Network Dynamics and Simulation Science Laboratory/Virginia Bioinformatics Institute/Virginia Tech, Blacksburg, Virginia, USA.
BMC Infect Dis. 2014 Jan 9;14:12. doi: 10.1186/1471-2334-14-12.
A forecast can be defined as an endeavor to quantitatively estimate a future event or probabilities assigned to a future occurrence. Forecasting stochastic processes such as epidemics is challenging since there are several biological, behavioral, and environmental factors that influence the number of cases observed at each point during an epidemic. However, accurate forecasts of epidemics would impact timely and effective implementation of public health interventions. In this study, we introduce a Dirichlet process (DP) model for classifying and forecasting influenza epidemic curves.
The DP model is a nonparametric Bayesian approach that enables the matching of current influenza activity to simulated and historical patterns, identifies epidemic curves different from those observed in the past and enables prediction of the expected epidemic peak time. The method was validated using simulated influenza epidemics from an individual-based model and the accuracy was compared to that of the tree-based classification technique, Random Forest (RF), which has been shown to achieve high accuracy in the early prediction of epidemic curves using a classification approach. We also applied the method to forecasting influenza outbreaks in the United States from 1997-2013 using influenza-like illness (ILI) data from the Centers for Disease Control and Prevention (CDC).
We made the following observations.
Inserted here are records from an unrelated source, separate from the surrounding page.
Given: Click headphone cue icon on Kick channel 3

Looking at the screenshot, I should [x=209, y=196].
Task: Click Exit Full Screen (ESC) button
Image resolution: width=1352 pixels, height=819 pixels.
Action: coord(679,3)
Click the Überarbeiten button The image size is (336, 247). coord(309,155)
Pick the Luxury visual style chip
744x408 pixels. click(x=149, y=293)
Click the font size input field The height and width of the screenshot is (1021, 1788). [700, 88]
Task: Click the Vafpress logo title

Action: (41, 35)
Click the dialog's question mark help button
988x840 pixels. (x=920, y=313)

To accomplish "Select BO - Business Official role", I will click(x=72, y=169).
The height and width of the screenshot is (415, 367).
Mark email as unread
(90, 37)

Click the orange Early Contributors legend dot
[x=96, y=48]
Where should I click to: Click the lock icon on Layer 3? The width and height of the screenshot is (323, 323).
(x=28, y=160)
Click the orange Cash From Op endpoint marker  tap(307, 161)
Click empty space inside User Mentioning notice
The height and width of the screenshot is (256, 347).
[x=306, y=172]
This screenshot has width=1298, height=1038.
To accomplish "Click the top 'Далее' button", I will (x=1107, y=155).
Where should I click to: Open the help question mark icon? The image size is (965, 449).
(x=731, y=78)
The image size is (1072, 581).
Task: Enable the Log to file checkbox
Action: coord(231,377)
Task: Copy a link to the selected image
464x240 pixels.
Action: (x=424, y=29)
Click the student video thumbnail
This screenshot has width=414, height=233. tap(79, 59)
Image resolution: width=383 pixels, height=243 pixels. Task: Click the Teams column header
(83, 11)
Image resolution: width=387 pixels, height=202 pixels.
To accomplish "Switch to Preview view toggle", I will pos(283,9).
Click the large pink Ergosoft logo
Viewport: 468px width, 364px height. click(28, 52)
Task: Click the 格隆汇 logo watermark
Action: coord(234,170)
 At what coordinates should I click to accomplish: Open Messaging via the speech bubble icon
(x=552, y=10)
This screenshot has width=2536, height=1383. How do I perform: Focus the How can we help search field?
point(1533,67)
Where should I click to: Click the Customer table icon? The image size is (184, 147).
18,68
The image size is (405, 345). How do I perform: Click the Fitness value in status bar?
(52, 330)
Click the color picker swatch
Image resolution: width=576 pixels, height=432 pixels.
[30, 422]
First, the DP model performed as well as RF in identifying several of the simulated epidemics. Second, the DP model correctly forecasted the peak time several days in advance for most of the simulated epidemics. Third, the accuracy of identifying epidemics different from those already observed improved with additional data, as expected. Fourth, both methods correctly classified epidemics with higher reproduction numbers (R) with a higher accuracy compared to epidemics with lower R values. Lastly, in the classification of seasonal influenza epidemics based on ILI data from the CDC, the methods' performance was comparable.
Although RF requires less computational time compared to the DP model, the algorithm is fully supervised implying that epidemic curves different from those previously observed will always be misclassified. In contrast, the DP model can be unsupervised, semi-supervised or fully supervised. Since both methods have their relative merits, an approach that uses both RF and the DP model could be beneficial.
预测可以被定义为一种定量估计未来事件或未来发生概率的努力。预测诸如传染病等随机过程具有挑战性,因为有几个生物、行为和环境因素会影响在传染病过程中的每个时间点观察到的病例数。然而,传染病的准确预测将影响公共卫生干预措施的及时和有效实施。在这项研究中,我们引入了一个狄利克雷过程(DP)模型,用于对流感流行曲线进行分类和预测。
DP 模型是一种非参数贝叶斯方法,能够将当前的流感活动与模拟和历史模式相匹配,识别与过去观察到的不同的流行曲线,并预测预期的流行高峰时间。该方法使用基于个体的模型中的模拟流感流行进行了验证,并将其准确性与基于树的分类技术,随机森林(RF)进行了比较,RF 已被证明在使用分类方法早期预测流行曲线时具有很高的准确性。我们还使用疾病控制与预防中心(CDC)的流感样疾病(ILI)数据,对 1997-2013 年美国的流感爆发进行了预测。
我们有以下发现。首先,DP 模型在识别几个模拟流行时的表现与 RF 一样好。其次,DP 模型在大多数模拟流行中提前几天正确预测了高峰时间。第三,随着数据的增加,正确识别与以前观察到的不同的流行的准确性有所提高,这是预期的。第四,两种方法都能正确地对具有较高繁殖数(R)的流行进行分类,其准确性高于 R 值较低的流行。最后,在基于 CDC 的 ILI 数据对季节性流感流行进行分类时,两种方法的性能相当。
虽然 RF 与 DP 模型相比所需的计算时间更少,但该算法是完全监督的,这意味着与以前观察到的不同的流行曲线将始终被错误分类。相比之下,DP 模型可以是无监督、半监督或完全监督的。由于这两种方法都有其相对的优点,使用 RF 和 DP 模型的方法可能是有益的。